**Given information**

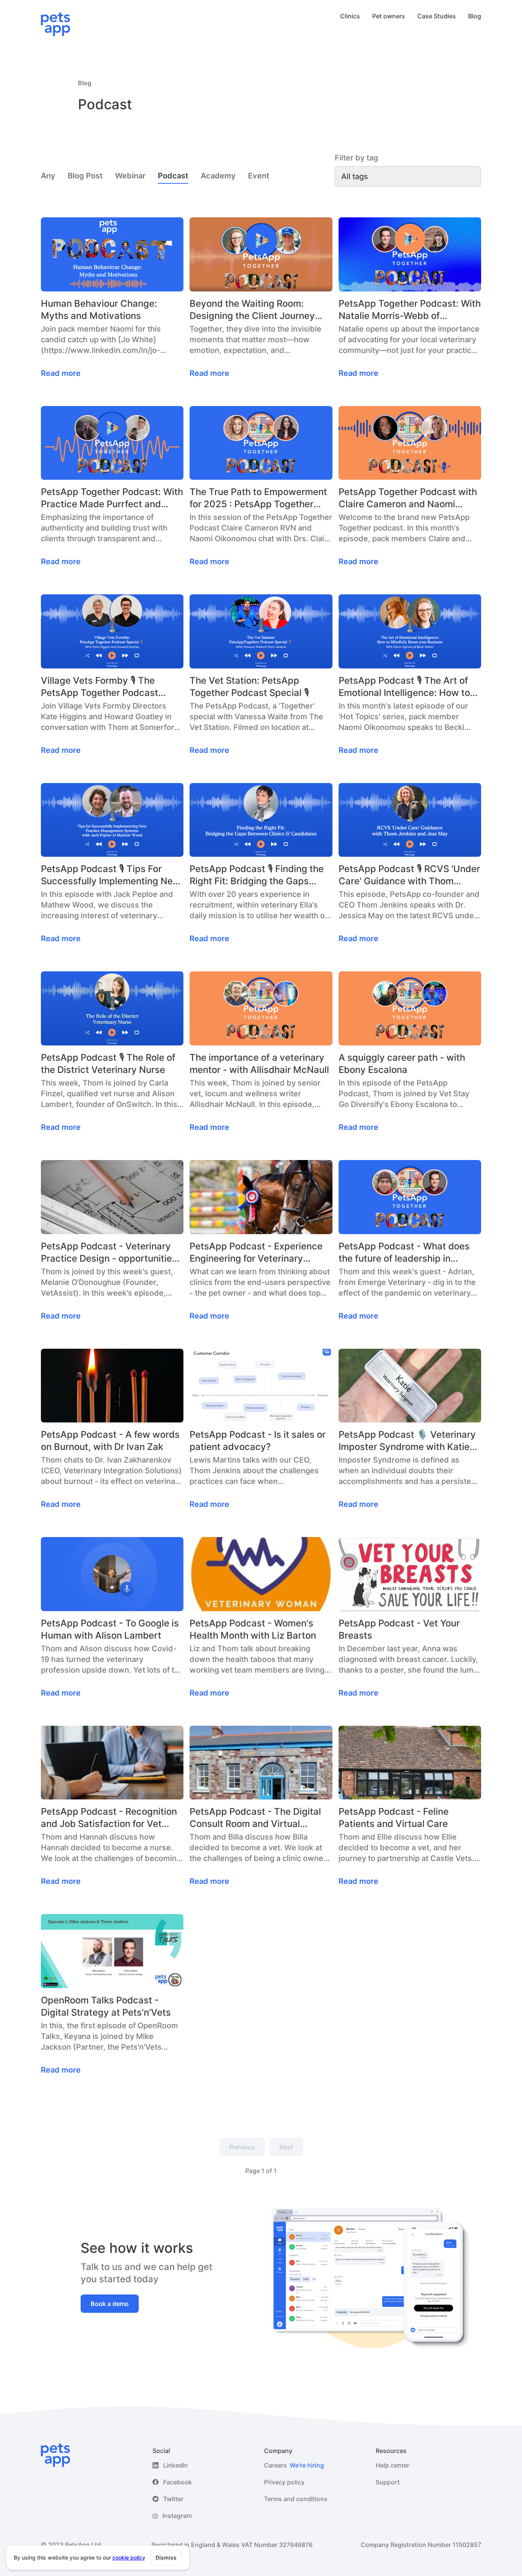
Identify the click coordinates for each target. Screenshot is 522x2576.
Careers (294, 2465)
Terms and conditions (295, 2499)
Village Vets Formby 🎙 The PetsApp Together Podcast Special (99, 687)
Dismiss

**Exercise directions**
Repeat the records above exactly, omitting every picture.

**Problem solution**
Identify the click coordinates for each target. Screenshot is 522x2576.
Careers (294, 2465)
Terms and conditions (295, 2499)
Village Vets Formby 🎙 The PetsApp Together Podcast Special (99, 687)
Dismiss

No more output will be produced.